**REQUIREMENTS**
Pull out every line in the records below that contains the string "cart", treating uppercase and lowercase as different.

Source data:
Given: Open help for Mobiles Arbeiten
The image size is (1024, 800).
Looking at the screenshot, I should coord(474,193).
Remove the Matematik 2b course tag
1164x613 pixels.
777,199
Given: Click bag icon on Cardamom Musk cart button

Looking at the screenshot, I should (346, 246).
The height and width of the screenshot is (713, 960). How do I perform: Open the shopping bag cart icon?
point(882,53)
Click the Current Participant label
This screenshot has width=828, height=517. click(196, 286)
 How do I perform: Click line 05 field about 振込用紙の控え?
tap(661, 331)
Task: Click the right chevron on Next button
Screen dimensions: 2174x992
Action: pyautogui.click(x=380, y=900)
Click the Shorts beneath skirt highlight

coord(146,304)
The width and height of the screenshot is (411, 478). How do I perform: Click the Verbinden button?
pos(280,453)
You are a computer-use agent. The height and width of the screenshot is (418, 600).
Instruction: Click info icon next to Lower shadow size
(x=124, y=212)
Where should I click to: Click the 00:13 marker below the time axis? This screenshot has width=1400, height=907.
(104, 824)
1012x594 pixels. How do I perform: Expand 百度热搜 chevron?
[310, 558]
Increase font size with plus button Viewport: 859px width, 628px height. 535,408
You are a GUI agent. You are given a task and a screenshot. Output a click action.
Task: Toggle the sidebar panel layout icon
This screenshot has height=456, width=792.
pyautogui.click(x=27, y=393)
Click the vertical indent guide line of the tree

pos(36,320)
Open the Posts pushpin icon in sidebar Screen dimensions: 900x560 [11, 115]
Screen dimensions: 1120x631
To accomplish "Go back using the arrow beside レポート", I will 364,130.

**REPLY**
Given: Click bag icon on Cardamom Musk cart button
The height and width of the screenshot is (713, 960). How do I perform: Open the shopping bag cart icon?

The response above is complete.